Eliminating the rear window opened up a number of design opportunities, according to Missoni.
It allowed Polestar to create a particularly smooth roof line on the exterior of the car and stretch the glass roof beyond the occupants' heads while making room for "extremely spacious" reclining rear seats on the interior.
Polestar says this allows for "a new kind of immersive rear occupant experience" where passengers are "cocooned" away from the world and able to take calls, enjoy the entertainment system or bask in ambient lighting with settings inspired by the planets of the solar system.
There is still a rear-view mirror that the driver can use to view the rear passengers, they just need to deactivate the real-time feed from the camera.
Polestar is positioning its fourth vehicle in between the Polestar 2 and Polestar 3 in terms of size and price, and says it is the company's fastest production car, capable of accelerating from 1 to 100 kilometres per hour in 3.8 seconds.
Another feature implemented from the Polestar Precept concept car is the "dual blade" design of the front lights, a new signature for the brand.
In the interior, Polestar has based the design around the theme of "soft tech" and looked to fashion and sportswear as inspiration.
A newly developed 3D knit textile made of recycled PET covers the dashboard, created together with the Swedish School of Textiles and meant to minimise waste.

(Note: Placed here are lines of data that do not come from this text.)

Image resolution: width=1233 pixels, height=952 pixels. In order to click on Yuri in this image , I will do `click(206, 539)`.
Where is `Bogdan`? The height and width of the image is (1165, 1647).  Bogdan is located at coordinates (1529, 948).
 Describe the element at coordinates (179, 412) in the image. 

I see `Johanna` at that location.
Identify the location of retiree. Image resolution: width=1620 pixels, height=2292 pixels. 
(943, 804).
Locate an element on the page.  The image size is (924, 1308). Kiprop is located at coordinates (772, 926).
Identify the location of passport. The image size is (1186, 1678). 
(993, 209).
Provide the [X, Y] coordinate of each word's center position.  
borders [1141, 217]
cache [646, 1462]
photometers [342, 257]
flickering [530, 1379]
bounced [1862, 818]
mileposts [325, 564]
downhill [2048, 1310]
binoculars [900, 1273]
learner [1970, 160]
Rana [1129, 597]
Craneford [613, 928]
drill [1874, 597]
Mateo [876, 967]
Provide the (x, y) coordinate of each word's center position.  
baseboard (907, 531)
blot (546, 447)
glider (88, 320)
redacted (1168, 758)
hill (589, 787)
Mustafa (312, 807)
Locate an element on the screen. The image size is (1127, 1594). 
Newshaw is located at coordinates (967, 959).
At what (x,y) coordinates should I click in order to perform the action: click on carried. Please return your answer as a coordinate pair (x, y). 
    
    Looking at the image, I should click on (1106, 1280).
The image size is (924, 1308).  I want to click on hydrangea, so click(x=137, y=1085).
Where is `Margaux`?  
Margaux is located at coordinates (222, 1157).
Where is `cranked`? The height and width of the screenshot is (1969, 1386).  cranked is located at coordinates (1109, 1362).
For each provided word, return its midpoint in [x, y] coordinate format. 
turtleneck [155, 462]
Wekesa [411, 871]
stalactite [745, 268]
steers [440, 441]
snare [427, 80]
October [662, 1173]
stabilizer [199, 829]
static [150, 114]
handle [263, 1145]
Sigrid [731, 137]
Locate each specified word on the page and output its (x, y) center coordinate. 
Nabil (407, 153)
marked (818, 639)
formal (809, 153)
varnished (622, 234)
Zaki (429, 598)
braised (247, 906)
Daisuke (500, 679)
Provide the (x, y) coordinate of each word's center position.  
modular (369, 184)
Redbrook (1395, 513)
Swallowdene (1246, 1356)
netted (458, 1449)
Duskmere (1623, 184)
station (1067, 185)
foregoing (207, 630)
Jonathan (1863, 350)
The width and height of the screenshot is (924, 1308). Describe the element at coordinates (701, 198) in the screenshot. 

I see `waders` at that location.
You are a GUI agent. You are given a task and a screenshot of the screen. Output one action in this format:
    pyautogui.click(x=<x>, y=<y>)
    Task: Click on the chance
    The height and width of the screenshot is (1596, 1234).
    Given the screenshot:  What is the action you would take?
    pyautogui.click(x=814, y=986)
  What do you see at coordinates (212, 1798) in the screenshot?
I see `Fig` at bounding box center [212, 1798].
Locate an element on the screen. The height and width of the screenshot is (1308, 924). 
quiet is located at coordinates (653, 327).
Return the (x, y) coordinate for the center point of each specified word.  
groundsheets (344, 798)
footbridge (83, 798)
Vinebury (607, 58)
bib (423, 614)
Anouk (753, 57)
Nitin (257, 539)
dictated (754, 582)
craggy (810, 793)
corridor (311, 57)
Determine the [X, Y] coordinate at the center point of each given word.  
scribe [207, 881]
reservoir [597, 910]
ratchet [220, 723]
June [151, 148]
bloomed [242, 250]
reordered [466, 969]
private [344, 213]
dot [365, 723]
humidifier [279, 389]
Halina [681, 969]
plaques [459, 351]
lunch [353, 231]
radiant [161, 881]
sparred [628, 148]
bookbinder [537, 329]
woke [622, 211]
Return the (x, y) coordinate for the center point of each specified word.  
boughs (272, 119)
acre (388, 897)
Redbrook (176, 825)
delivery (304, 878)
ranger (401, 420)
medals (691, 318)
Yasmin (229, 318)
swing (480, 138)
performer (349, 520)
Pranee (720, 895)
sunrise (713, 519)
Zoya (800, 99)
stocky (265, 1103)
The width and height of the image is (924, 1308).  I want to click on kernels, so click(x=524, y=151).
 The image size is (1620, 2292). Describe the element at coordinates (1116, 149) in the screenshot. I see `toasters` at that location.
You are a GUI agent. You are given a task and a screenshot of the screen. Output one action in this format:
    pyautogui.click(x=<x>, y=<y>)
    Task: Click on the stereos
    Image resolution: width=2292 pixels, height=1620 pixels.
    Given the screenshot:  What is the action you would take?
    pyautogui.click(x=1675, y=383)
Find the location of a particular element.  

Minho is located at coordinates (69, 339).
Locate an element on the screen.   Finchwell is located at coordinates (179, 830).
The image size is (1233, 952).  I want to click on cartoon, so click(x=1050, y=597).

Alternatively, the dashboard can be customised in traced leather.
In other areas of the interior, the company says it has started to implement a mono-material approach to make recycling easier.
The sustainable initiatives are in line with Polestar's efforts to produce a climate-neutral car, which it aims to do by 2030 but has admitted is a "moonshot goal".
The company says the Polestar 4 is its lowest-carbon car to date, with a cradle-to-gate footprint of 19.9 tonnes of carbon dioxide equivalent (CO2e) for the single-motor model.
A comparable petrol car would still generate slightly lower emissions up until leaving the factory gate, according to Polestar's own modelling.
But Polestar's production-related emissions are on a downward trend as it has started using low-carbon aluminium from a factory run on hydroelectricity and getting part of its energy from solar panels on the roof of the Geely factory in Hangzhou Bay, where the Polestar 4 is manufactured.
The vehicle is available in two variants: one with a single motor and one with a dual motor. In the latter version, two independent motors control the front and rear wheels for enhanced power and traction.
Both variants have a 100 kilowatt-hour battery, giving a range target of between 580 to 610 kilometres.
Other cars with a camera instead of a rear window include the Aston Martin DBS GT Zagato and Ferrari 812 Competizione, but neither of these is a mass market car.
Production on cars for Europe, the UK and Australia is planned to start in mid-2024 with deliveries being made from August. The first deliveries of Chinese orders were made at the end of 2023.
Polestar is a subsidiary of car brands Volvo and Geely and a competitor to Tesla. Its most recent concept car was the O2 roadster, which comes with its own personal drone.